TASK 1
What made-up language do sims speak, according to the game review?
TASK 2
Retype the game review word for word, from "This game has" to "that, she disappears.".

Review: Brothers: A Tale of Two Sons (3 1/2 hours)

This game has greatly simplified controls. As suggested in the title, the story revolves around two brothers. You control one brother with each thumbstick, and each brother can perform an action with each trigger. That’s all there is to the game’s controls. It is an adventure game with lots of puzzles, and these are the only forms of input you need.

At the start of the game, you watch the younger brother sit at a gravestone, remembering the loss of his mother. You see a scene in which the young boy’s mother falls off the edge of a rowboat and is drowning. The boy tries to save her, but to no avail. She drowns. Back at the gravestone, the mother’s heavenly outline walks from the stone to kiss her son on the forehead. With that, she disappears.

The older brother finds his sibling, to tell him that their father has fallen sick. Truthfully, the game has no real language. For those familiar with The Sims, sims speak a made-up language called similian. It’s the same idea. You take the father to the doctor, who analyzes the situation, and hands the older brother a scroll, presumably a script for medicine. Thus starts an adventure.

You show the scroll to people in town, and they point to where they think the two should go. Finally, you find a troll, who basically says the medicine the doctor ordered is on the other side of a mountain, which he then points to. It’s a lot of running around from here. The brothers can climb and jump, and you learn new tricks as you progress. From time to time, you can sit on a bench and look back on all the land you have crossed, or all the land you have yet to cross.

With the help of the troll, you go inside the mountain. There are clever things. The younger boy is still afraid of swimming after the incident with his mother, so he grabs on to his older brother’s back while the older brother swims. If one brother crosses a ledge, you can pull that brother’s trigger (on the controller) and signify it’s safe to cross. The puzzles continue to surprise you. After playing Limbo and being a bit disappointed with its puzzles, I found these puzzles to be a delight. Even after crossing the mountain, there are several more passages you must pass in your quest for the medicinal cure. All the while, Brothers keeps devising new ways of using it’s two button control scheme.

On occasion, you witness the father under the doctor’s care. There’s no timer to the game. All events are scripted, and there’s some A.I. here and there. Without spoiling the ending, I can say the puzzle-solving rarely got stale, and the story as portrayed through made-up words was top notch. I suppose a multiplayer mode would have been nice with two brothers. Still, it’s a fresh downloadable title among its downloadable peers.

RECORDED INFORMATION
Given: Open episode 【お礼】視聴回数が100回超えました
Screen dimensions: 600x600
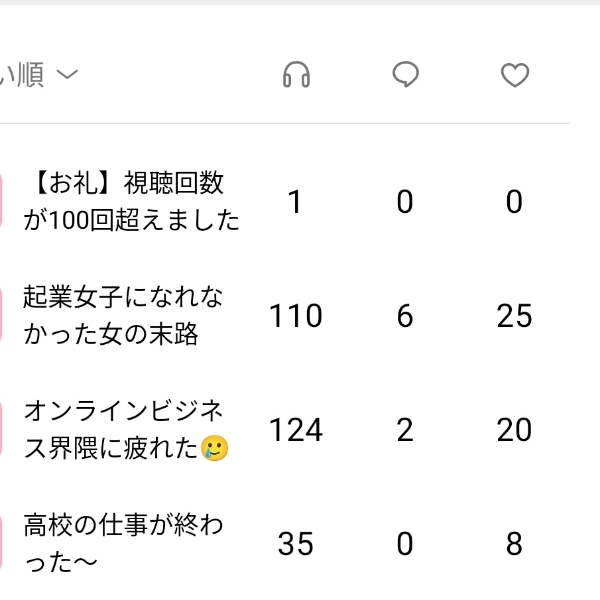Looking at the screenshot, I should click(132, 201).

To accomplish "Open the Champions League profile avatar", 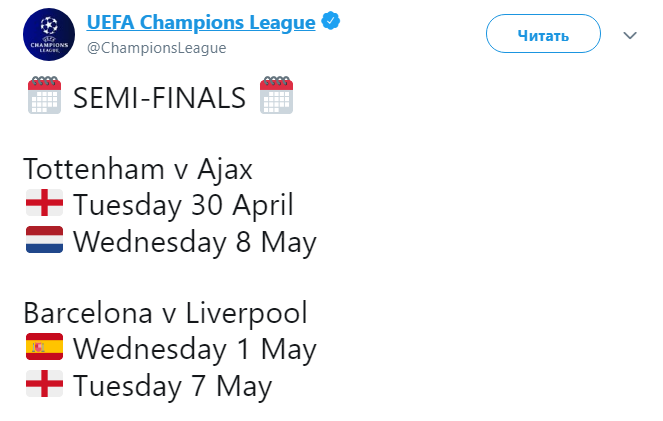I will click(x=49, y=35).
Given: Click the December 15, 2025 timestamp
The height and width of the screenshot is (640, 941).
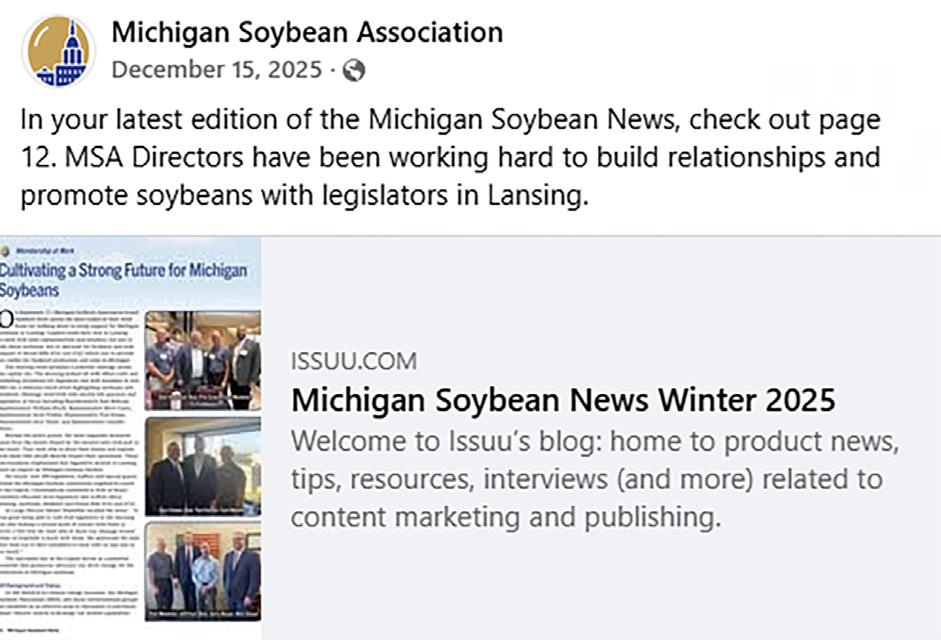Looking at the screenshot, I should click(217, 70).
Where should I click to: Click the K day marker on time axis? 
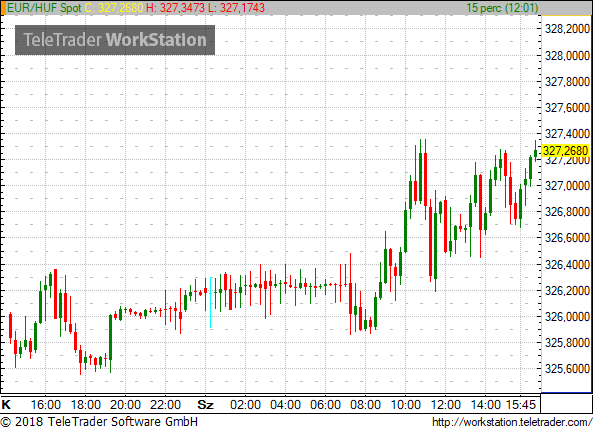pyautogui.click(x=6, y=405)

* * *

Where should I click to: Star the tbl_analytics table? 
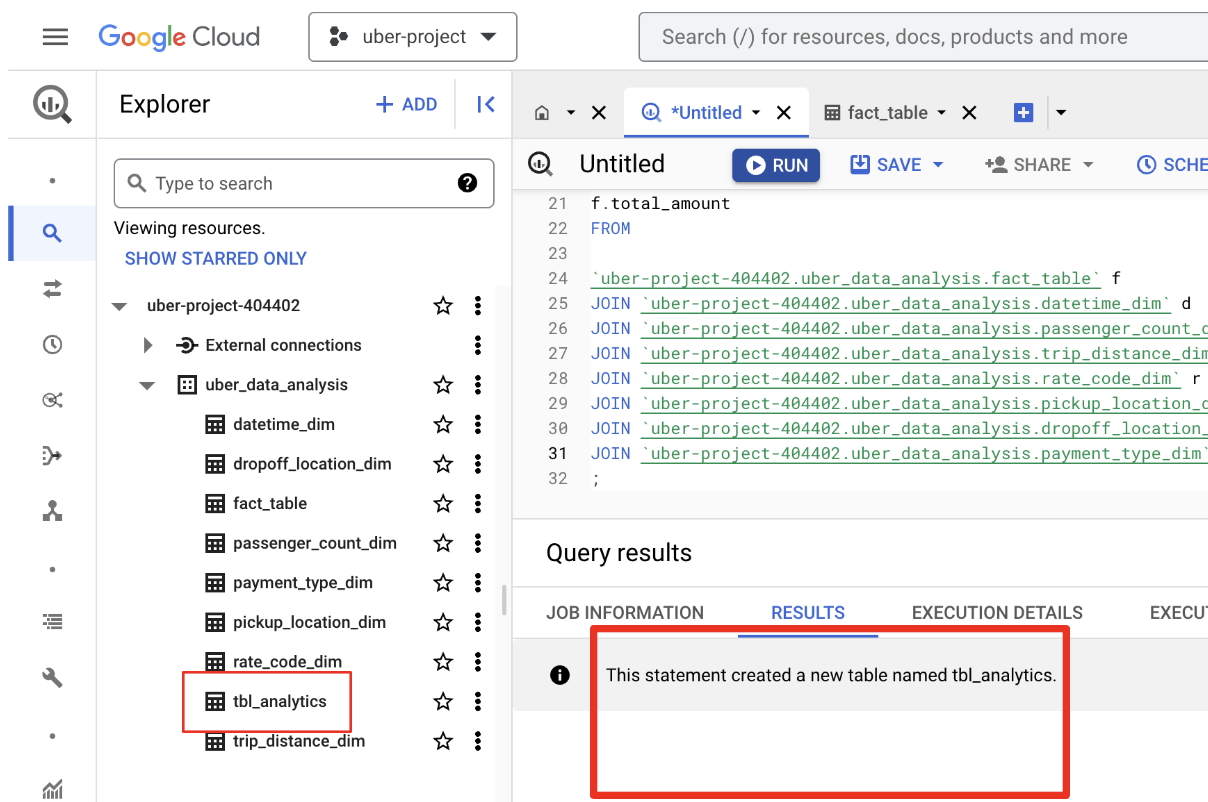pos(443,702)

* * *

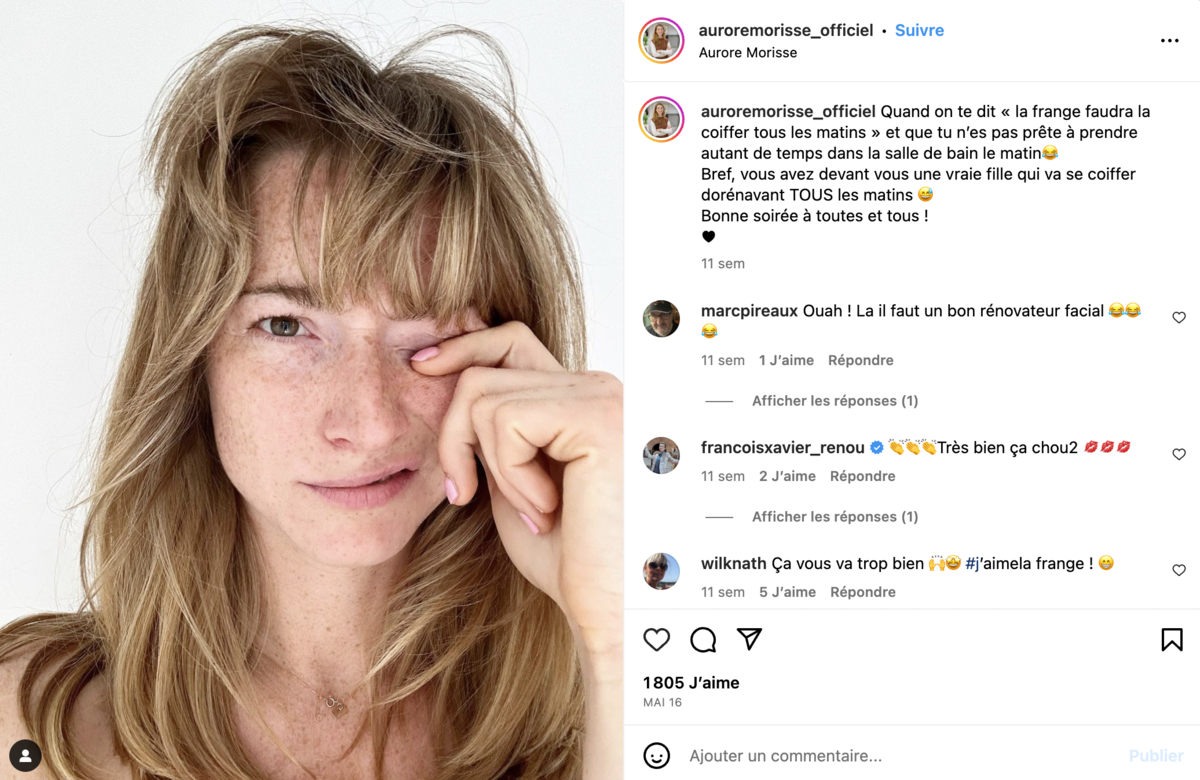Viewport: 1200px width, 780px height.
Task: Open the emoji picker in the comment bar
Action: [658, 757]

OUTPUT 1
Similian.

OUTPUT 2
This game has greatly simplified controls. As suggested in the title, the story revolves around two brothers. You control one brother with each thumbstick, and each brother can perform an action with each trigger. That’s all there is to the game’s controls. It is an adventure game with lots of puzzles, and these are the only forms of input you need.

At the start of the game, you watch the younger brother sit at a gravestone, remembering the loss of his mother. You see a scene in which the young boy’s mother falls off the edge of a rowboat and is drowning. The boy tries to save her, but to no avail. She drowns. Back at the gravestone, the mother’s heavenly outline walks from the stone to kiss her son on the forehead. With that, she disappears.